Malgré ses vastes étendues de terres arables non cultivées et une abondance en ressources naturelles, l'Afrique abrite 75 pour cent des pays les plus pauvres du monde. C’est pourquoi les grandes organisations d'aide, comme l'USAID et la Banque mondiale mettent depuis des décennies l’accent sur le développement durable du continent africain. Israël est déjà bien connu dans toute l'Afrique comme leader dans le domaine de l'agriculture, ce qui rend plus facile l’établissement de collaborations avec des partenaires locaux.

Partenariats pour l'innovation

Parmi la centaine de candidats, pour la plupart entrepreneurs expérimentés souhaitant s’engager dans des projets en faveur de la communauté, ayant posé leur candidature pour participer au projet, 18 seront finalement sélectionnés pour participer au « Pears Challenge» de cette année. Pendant huit mois, ils soumettront des idées, participeront à des séances de brainstorming,  exploreront les défis et les opportunités, étudieront différents modèles d'entreprise pour les marchés émergents, participeront à des «hackathons», et seront en communication avec les partenaires agricoles locaux, le gouvernement du Kenya et l'agence d'aide internationale.

Les candidats qui auront présenté les solutions technologiques les plus prometteuses pour le développement des petites exploitations agricoles au Kenya seront ensuite envoyés sur le terrain pour développer leurs idées et entrer en contact avec les  entrepreneurs en agro-technologie locaux.
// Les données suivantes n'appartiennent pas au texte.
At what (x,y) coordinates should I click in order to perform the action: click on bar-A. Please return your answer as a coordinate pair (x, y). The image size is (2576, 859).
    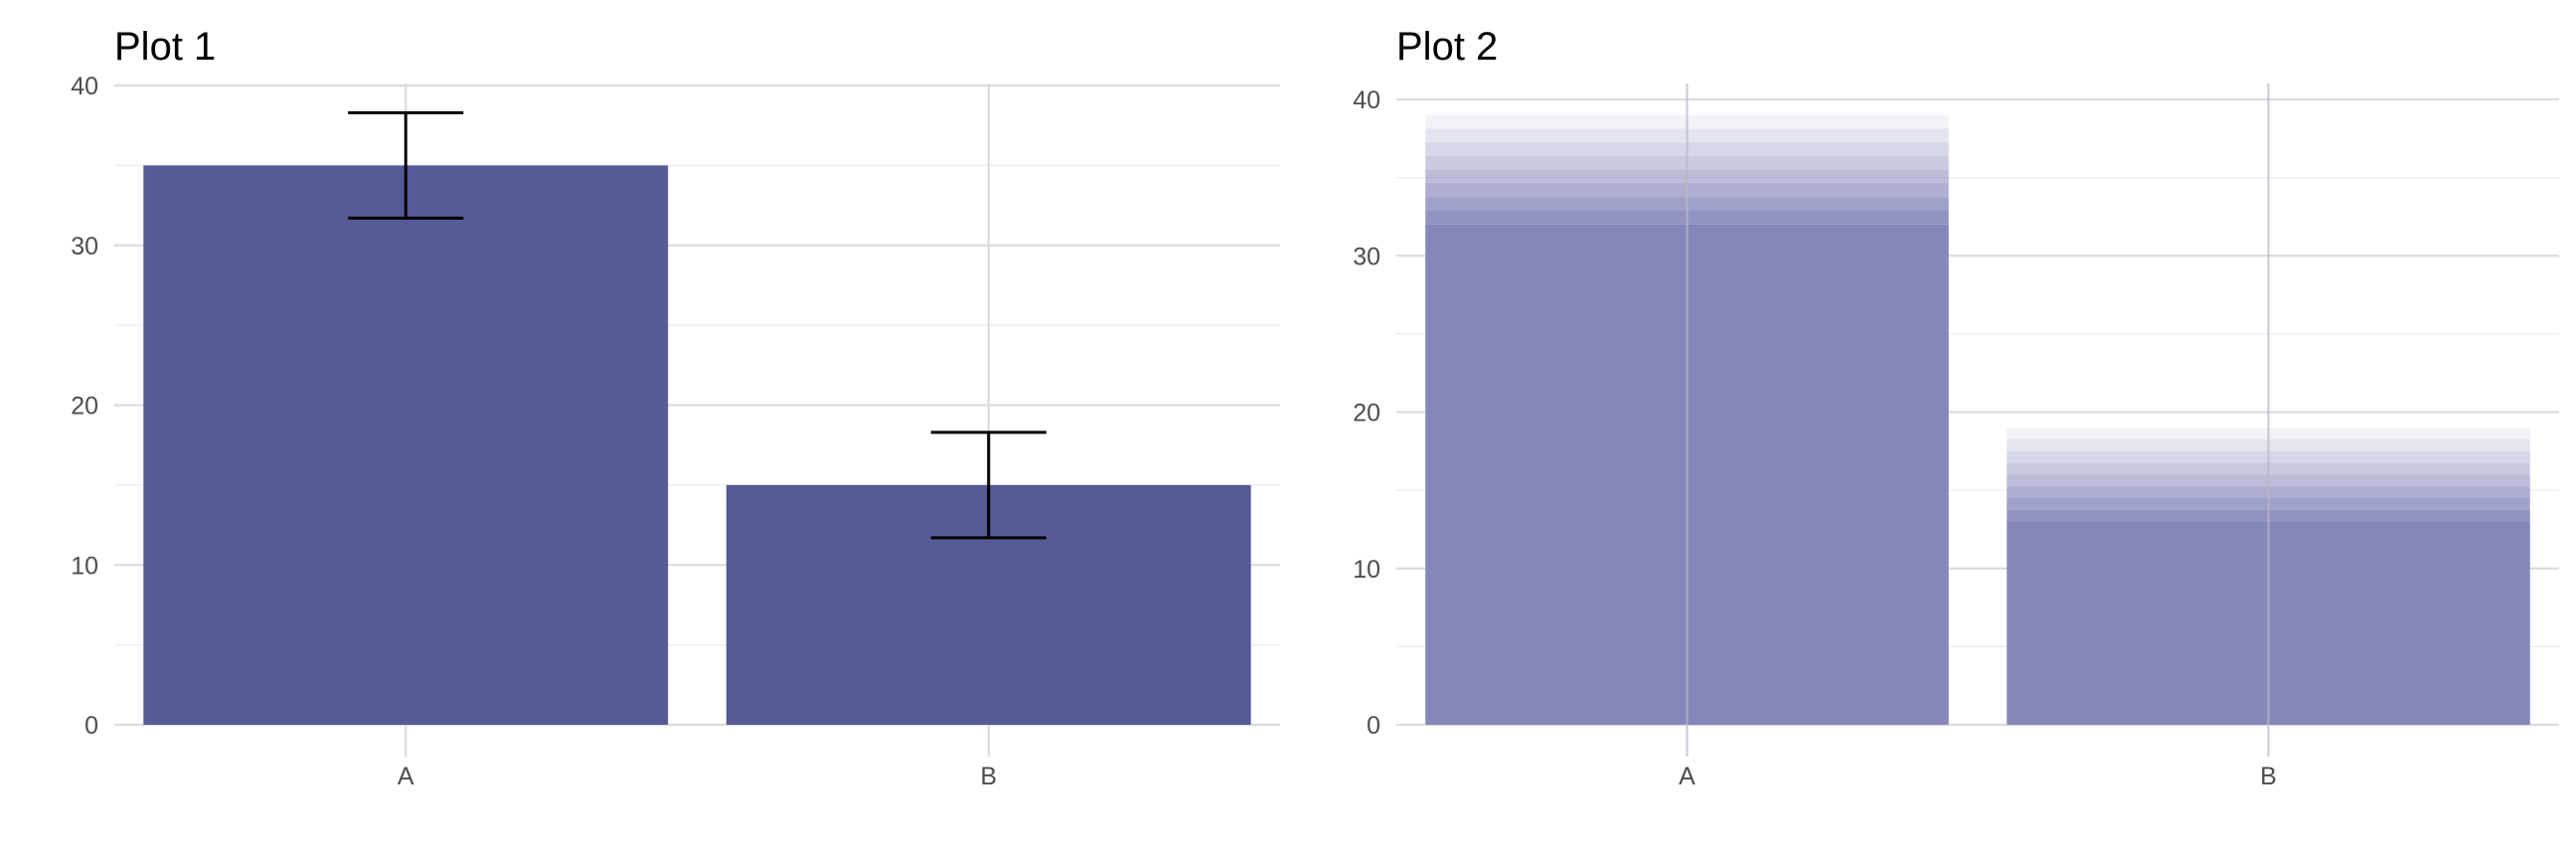
    Looking at the image, I should click on (406, 445).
Après leur retour, ils auront accès à des subventions ainsi qu’à des services de réseautage et d’encadrement pendant aussi longtemps que nécessaire pour transformer leurs idées en entreprises prospères.
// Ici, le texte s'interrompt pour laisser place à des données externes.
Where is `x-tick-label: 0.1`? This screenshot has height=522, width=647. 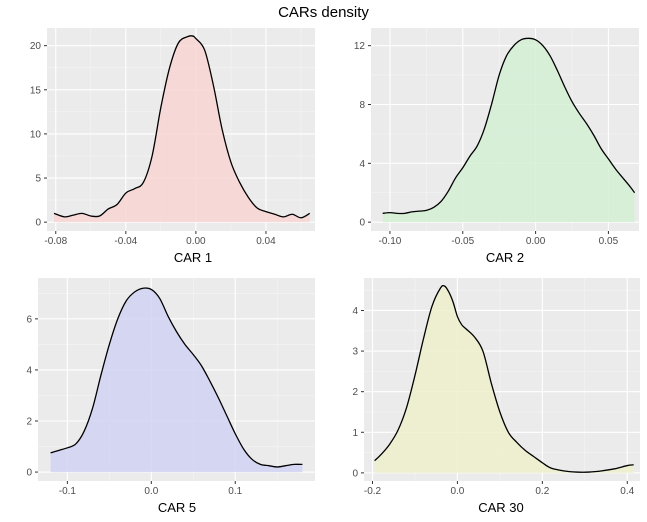 x-tick-label: 0.1 is located at coordinates (235, 492).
aliza Inbal« Il y a plus d'une douzaine d'accélérateurs et d'incubateurs à Nairobi » a déclaré le Dr. Inbal. «Notre objectif spécifique est de développer des liens solides entre les entrepreneurs et les innovateurs en Israël et au Kenya pour développer des solutions de pointe appropriées aux besoins des petits agriculteurs kenyans. Les Kenyans apporte une meilleure compréhension des besoins et des attributs du marché local, et les Israéliens leur expérience des affaires et de la gestion de la technologie », poursuit-elle. « C’est une synergie véritablement unique. Il n'existe rien dans le monde qui ressemble de près ou de loin à notre projet. Nous invitons des participants avec une réelle expérience dans l'entrepreneuriat et l'innovation à utiliser leurs compétences pour avoir un impact véritable sur la vie des populations pauvres dans le monde. Nous enseignons aux gens comment être à l’écoute des besoins des partenaires locaux ».

Chaque année, le thème et l'orientation Pears Challenge change. Les lauréats du programme de l'an dernier ont créé une "mini-ferme", équipée d’un circuit interne d'énergie et d’alimentation autonome capable de cultiver des légumes n’importe où. L'an prochain, le défi sera concentré sur les technologies médicales.